▶ _Source extract_
+ + + +

So finally I know both these words don’t have English translations so I’d want a different kind of entry in my corpus of a short description and then potentially a longer one. Thus a diner using my app could learn about this dish.

So there, you see what I mean. This post has taken me far longer than the original analysis. Yet it’s good (for my purposes, hopefully somewhat interesting to you, Dear Reader) to have this more complete explanation (I can re-read this post someday when I’ve completely forgotten this and have to resolve something in my app). But if I’d simply written this one item in the most brief form (to jog my memory later, plus at least some glue prose to make it read better than my raw notes) I would have gotten this done.

But it also means I’d probably have many more posts which is mixed benefit as well. So, IOW, there really isn’t a great answer.

So I have a solution. I can use categories to distinguish the posts that are really minimal and that I create almost immediately after doing the work for the corpus. These will really be post “fragments” but at least I get more recorded.

+ + + +

▶ _Actions to take_
1. Reproduce the blog excerpt, beginning at the words "So finally I" and stopping after "gotten this done.", and switch "app" for "application".
2. In the blog excerpt, what does the author plan to use to distinguish the really minimal posts?
Base every answer solely on the blog excerpt.

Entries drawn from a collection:
+ + + +

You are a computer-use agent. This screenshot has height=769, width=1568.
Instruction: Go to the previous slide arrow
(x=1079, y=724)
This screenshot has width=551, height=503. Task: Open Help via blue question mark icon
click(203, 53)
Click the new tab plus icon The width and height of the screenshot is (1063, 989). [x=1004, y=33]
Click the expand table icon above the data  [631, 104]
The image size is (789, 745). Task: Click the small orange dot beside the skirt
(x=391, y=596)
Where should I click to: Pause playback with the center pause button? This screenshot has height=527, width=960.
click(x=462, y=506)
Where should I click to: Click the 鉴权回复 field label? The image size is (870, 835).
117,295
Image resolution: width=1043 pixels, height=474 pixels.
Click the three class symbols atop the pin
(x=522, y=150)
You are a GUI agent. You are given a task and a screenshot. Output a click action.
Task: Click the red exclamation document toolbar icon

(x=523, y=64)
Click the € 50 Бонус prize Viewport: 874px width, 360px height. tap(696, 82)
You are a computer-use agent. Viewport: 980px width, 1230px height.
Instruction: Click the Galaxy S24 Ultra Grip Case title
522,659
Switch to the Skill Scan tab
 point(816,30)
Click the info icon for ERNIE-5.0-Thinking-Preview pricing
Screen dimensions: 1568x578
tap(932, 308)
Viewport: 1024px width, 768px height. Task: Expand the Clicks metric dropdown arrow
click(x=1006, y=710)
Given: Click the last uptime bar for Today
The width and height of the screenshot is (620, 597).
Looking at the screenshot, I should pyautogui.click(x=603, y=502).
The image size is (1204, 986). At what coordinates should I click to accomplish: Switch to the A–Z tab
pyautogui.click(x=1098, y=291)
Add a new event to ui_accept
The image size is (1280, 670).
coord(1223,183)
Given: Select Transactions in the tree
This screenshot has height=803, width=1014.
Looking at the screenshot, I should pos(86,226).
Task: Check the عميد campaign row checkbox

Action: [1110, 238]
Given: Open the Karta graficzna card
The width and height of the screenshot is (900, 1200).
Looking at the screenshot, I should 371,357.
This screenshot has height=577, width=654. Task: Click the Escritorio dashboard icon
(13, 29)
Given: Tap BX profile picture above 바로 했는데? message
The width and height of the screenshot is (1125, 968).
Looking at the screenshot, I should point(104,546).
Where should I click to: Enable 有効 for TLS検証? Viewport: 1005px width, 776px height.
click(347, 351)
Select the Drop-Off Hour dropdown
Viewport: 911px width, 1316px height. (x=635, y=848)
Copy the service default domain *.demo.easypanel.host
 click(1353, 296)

+ + + +

▶ _Responses per task_
1.
So finally I know both these words don’t have English translations so I’d want a different kind of entry in my corpus of a short description and then potentially a longer one. Thus a diner using my application could learn about this dish.

So there, you see what I mean. This post has taken me far longer than the original analysis. Yet it’s good (for my purposes, hopefully somewhat interesting to you, Dear Reader) to have this more complete explanation (I can re-read this post someday when I’ve completely forgotten this and have to resolve something in my application). But if I’d simply written this one item in the most brief form (to jog my memory later, plus at least some glue prose to make it read better than my raw notes) I would have gotten this done.

2. Categories.